The financial credibility of the kings continued to weaken as money was increasingly lacking.
When he was desperate, King Philip IV also used other techniques. He expelled the Lombard bankers who could no longer claim their dues and persecuted the Jews and the Templars. At a time when the rule of law did not yet exist, creditors who were too insistent risked being ejected from the country, thrown into prison or even executed.
His successors deployed other, less violent means, but exerted a deafening pressure on their creditors, who dragged along a detestable reputation as usurers or agitators for all eternity. On behalf of King Henry IV, Maximilien de Béthune, the Duke of Sully, imposed interest rate cuts on outstanding debts. French statesman Jean-Baptsiste Colbert would do the same for Louis XIV. He wanted to curb indebtedness: "If loans have no limits, neither will taxes." He failed.
The kings of France were also fond of privatization. Of course, they didn't have companies to sell, but they did have rights to future taxes. Francis I launched the first perpetual loan in 1522, via the City Hall of Paris, which had a better financial reputation than the Royal Palace. He combined it with another form of loan by selling public spending that would later bring in income for their buyers. These included the collection of taxes on the Parisian market for forked-footed cattle and wine debited in the Grève district. This sale of offices lasted until the Revolution.
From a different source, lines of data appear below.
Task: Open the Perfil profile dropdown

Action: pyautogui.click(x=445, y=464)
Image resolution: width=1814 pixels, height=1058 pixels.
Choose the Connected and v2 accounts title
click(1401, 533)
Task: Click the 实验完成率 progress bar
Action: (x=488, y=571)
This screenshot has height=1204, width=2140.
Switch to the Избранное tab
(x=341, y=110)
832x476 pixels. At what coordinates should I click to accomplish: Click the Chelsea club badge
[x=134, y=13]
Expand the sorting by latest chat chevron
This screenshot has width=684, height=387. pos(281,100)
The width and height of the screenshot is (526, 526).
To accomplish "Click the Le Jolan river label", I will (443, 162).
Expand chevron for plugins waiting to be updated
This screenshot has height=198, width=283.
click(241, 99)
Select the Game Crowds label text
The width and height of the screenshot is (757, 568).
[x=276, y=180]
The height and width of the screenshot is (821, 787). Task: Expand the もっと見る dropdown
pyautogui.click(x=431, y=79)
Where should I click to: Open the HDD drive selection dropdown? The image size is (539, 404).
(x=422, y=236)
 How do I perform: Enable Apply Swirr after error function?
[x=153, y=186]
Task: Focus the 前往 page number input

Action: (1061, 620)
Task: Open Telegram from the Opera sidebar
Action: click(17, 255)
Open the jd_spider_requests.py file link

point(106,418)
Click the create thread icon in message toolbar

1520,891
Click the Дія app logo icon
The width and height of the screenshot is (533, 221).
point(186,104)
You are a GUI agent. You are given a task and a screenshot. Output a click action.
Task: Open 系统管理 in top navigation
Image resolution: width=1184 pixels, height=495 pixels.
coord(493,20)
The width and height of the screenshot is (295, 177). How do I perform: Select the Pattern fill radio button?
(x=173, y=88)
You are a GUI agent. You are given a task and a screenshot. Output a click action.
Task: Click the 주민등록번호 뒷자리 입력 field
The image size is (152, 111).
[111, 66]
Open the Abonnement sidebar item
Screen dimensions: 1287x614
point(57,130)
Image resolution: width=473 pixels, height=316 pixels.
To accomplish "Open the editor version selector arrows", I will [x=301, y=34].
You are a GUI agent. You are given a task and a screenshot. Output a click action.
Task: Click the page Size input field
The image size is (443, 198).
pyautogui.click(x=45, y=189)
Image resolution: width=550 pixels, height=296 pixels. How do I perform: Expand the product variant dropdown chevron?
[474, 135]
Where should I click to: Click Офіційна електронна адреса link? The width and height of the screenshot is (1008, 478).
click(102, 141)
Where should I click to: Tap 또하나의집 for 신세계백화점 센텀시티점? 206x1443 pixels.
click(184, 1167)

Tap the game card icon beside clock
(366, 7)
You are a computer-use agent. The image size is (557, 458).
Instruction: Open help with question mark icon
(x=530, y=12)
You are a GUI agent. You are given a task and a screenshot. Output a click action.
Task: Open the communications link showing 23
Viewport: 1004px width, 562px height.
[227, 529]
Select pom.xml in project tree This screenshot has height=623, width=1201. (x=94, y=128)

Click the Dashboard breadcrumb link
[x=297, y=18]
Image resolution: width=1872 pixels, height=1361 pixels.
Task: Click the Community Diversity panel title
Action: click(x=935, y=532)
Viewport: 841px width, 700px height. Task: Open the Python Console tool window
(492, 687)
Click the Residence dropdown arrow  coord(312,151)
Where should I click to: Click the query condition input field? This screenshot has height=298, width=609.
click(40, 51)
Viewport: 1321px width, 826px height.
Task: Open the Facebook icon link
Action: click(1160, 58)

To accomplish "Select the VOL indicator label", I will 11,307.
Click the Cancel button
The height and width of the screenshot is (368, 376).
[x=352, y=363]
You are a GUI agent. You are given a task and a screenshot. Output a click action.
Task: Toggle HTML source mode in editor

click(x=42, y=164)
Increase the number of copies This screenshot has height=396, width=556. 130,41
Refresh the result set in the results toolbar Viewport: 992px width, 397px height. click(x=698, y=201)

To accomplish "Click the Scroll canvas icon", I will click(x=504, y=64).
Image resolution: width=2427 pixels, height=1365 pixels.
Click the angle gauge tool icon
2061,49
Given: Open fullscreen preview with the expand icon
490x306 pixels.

Great silversmiths punished the clergy. Others created shock absorbing funds that ultimately did not provide much of a cushion. At the beginning of the 18th century, the Scotsman John Law convinced the regent of Louis XV to let him try an experiment: He created a bank that reduced the public debt because creditors could subscribe to its capital by contributing their government securities. And he issued notes pledged on the future resources of Louisiana and the other French colonies. But Law printed three times as many notes as planned, and the system collapsed.
The financial credibility of the kings continued to weaken as money was increasingly lacking. It was in England that the system tipped over in the second half of the 17th century, thanks to a political crisis. Called upon in 1689 to become king in place of James II, who had fled to France, his son-in-law William of Orange, had a small defect: He was governor of the Netherlands. To make it forget, he accepted the "Bill of Rights." Now freely elected, Parliament seized the fiscal power that James II had clung to. Thus began a financial revolution that would expand British power. If Parliament could tax, it could also borrow. The debt passed from the king to the nation.
And the British nation needed a lot of money. It had to rebuild a pitiful military fleet that was humiliated by the French in the battle of Beachy Head in 1690. The government could not borrow 1.2 million pounds at 8% interest. A private institution was created under the control of Parliament to raise the money on behalf of the state... in 12 days. This is the Bank of England. Formally created by the Acts of Union of 1707, Great Britain has since honored its commitments and its Parliament has become an example copied around the world. Modern democracy was born to control public debt.